Scilab Arduino LED Blink Tutorial

Scilab is a free, open-source software for numerical computation, data analysis, and simulation, similar to MATLAB. It includes powerful tools like Xcos for system modeling. When paired with Arduino, Scilab becomes a powerful platform for learning and experimenting with real-time data acquisition and control systems. Using the Arduino Toolbox for Scilab, users can connect Scilab running on PC to an Arduino board via serial communication, enabling real-time data monitoring, signal processing, and control algorithm testing directly from Scilab. For example, you can read sensor data from an Arduino, process it in Scilab to filter noise, and then send control signals back to actuators like motors or LEDs—making it perfect for applications like live temperature control, robotics, and automatic lighting systems. Xcos is a graphical editor for modeling and simulating dynamic systems—part of the open-source software Scilab (similar to MATLAB). This tutorial shows you how to control an LED using Scilab/Xcos and an Arduino board. You'll build a simple simulation model in Xcos that sends signals to the Arduino to blink an LED in real time.

In order for the co-simulation between Arduino and Scilab/Xcos to work,we need to configure both on the Arduino side and the Scilab/Xcos side. Basically for arduino we upload a sketch so that the Arduino can handle and communicate with the Scilab/Xcos. On the Scilab/Xcos, we need to add Arduino simulation parts as ATOM module for inter communication between Arduino board and Scilab. We will start with Arduino part, then configure Scilab part.

🧰 Requirements

🖥️ Software

Scilab (version ≥ 5.4)
Arduino IDE
Arduino Toolbox for Scilab: Install from ATOMS

🔌 Hardware

Arduino board (e.g., Uno, Mega, Nano)
1 LED
220Ω resistor
Breadboard & jumper wires (optional)

🔧 Step 1: Upload Arduino Interface Sketch

Download and open the file toolbox_arduino_v5.ino in the Arduino IDE.
- toolbox_arduino_v5.ino
To compile this file, you will also need the following c++ and header files:
- I2C dev
- MPU6050 6 axis motion Apps 2
Once you have downloaded these files, you can add them as Zip library install directly from the Arduino IDE.
Connect your Arduino via USB.
Select the correct COM port and board under the "Tools" menu.
Upload the sketch to the board.

⚙️ Step 2: Set Up the Circuit

Connect the LED:
- Long leg (anode) → Pin 12 (digital pin)
- Short leg (cathode) → resistor → GND
Confirm LED is wired properly.

🛠 Step 3: Create the Xcos Model

Download and install Scilab. Then add the arduino modules for xcos simulation. For this click on the Application tab > Module manager - ATOMS > XCOS >Arduino > Install.

Aim of the exercise :: Copy the Scilab Arduino tutorial word for word, from "Download and open" up to and including "Arduino via USB.".

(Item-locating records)

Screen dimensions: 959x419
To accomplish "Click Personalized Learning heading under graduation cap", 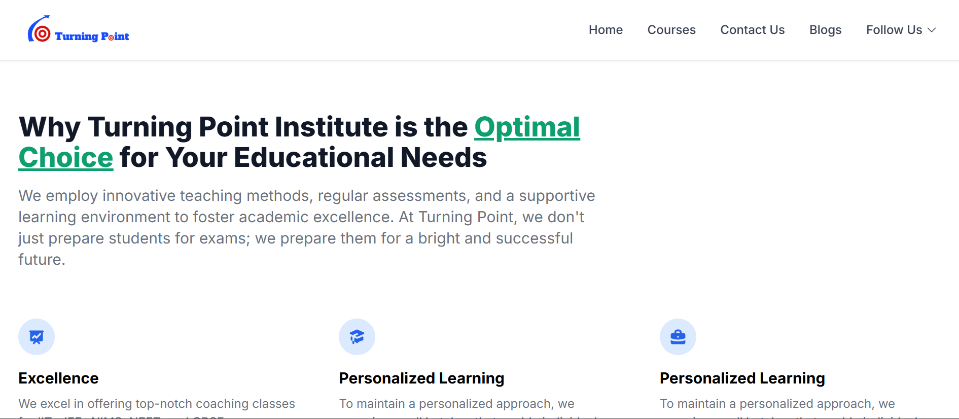I will [421, 378].
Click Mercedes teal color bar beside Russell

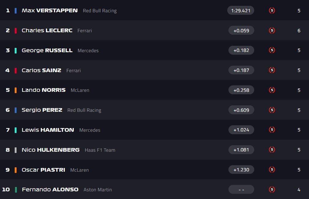tap(16, 50)
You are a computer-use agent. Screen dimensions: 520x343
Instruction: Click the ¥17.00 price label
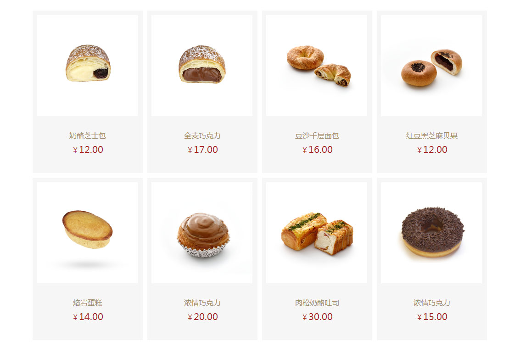click(x=202, y=150)
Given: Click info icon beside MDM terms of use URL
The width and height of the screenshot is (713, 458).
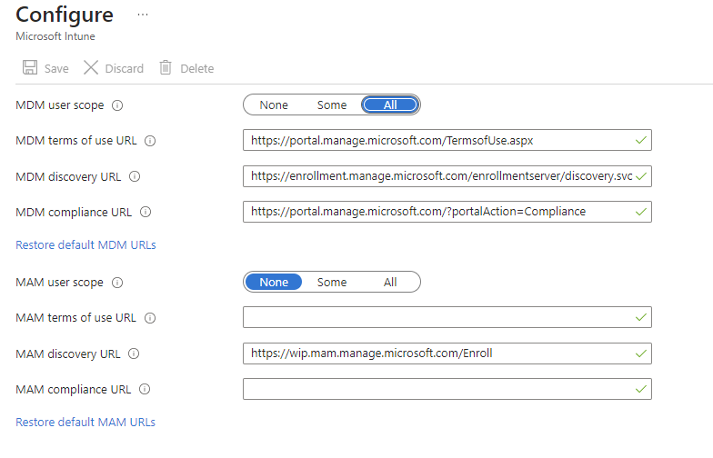Looking at the screenshot, I should click(x=150, y=141).
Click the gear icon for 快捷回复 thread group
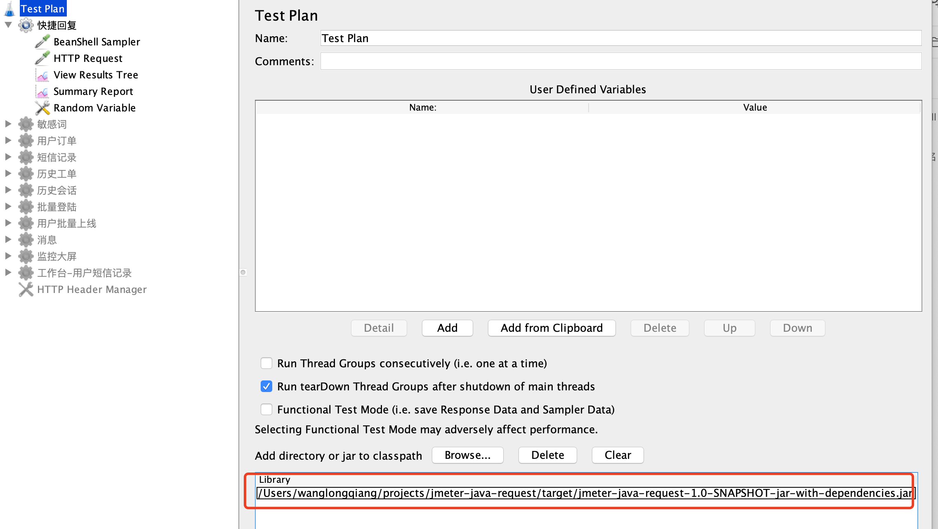Screen dimensions: 938x529 coord(26,25)
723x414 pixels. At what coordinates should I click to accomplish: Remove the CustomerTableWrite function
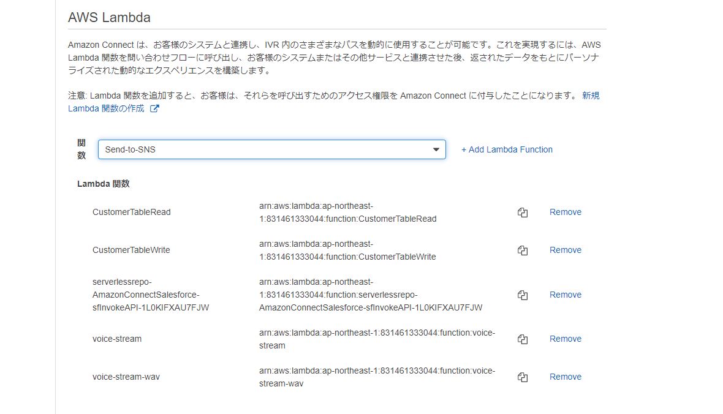click(x=565, y=250)
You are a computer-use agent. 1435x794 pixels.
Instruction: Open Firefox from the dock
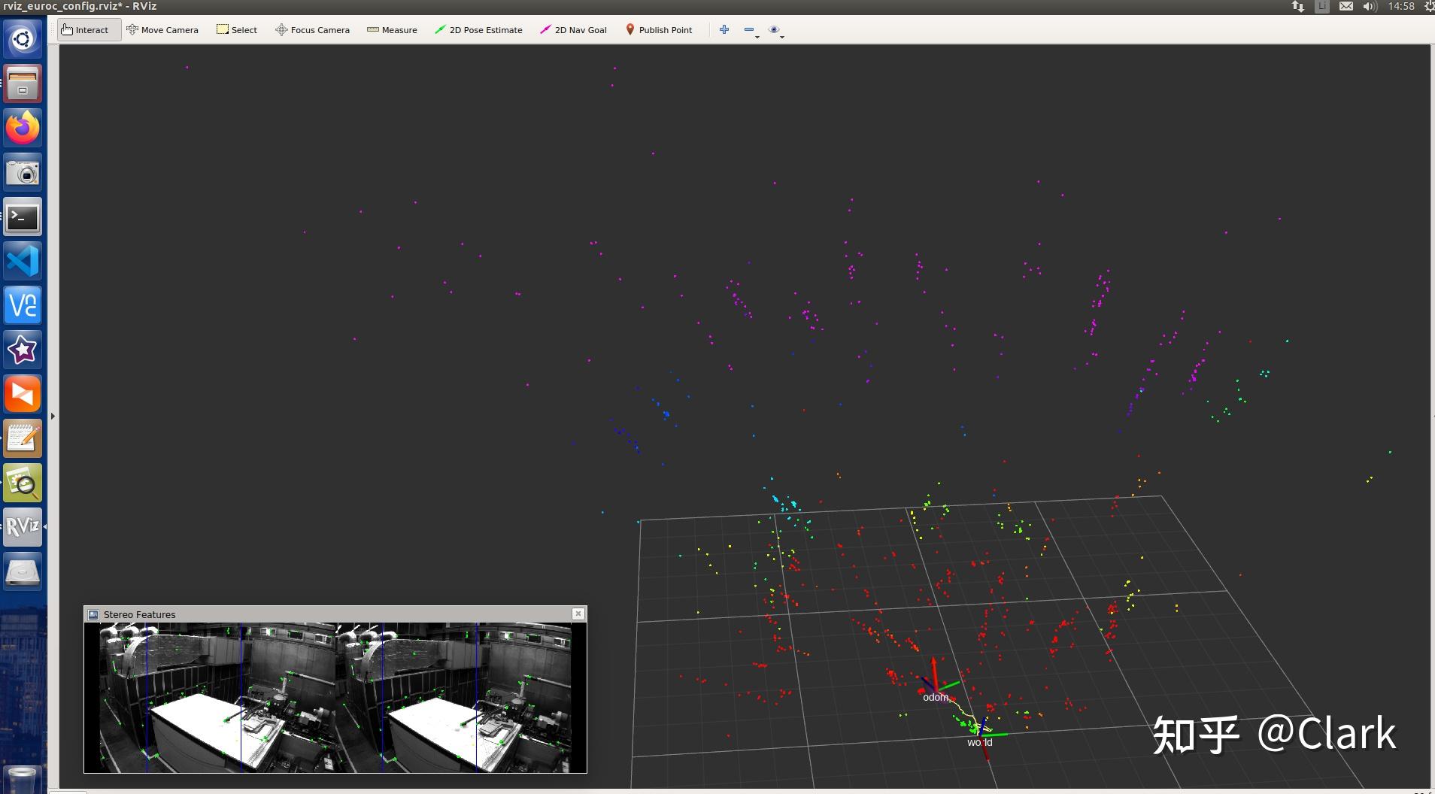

Answer ::
Download and open the file toolbox_arduino_v5.ino in the Arduino IDE.
- toolbox_arduino_v5.ino
To compile this file, you will also need the following c++ and header files:
- I2C dev
- MPU6050 6 axis motion Apps 2
Once you have downloaded these files, you can add them as Zip library install directly from the Arduino IDE.
Connect your Arduino via USB.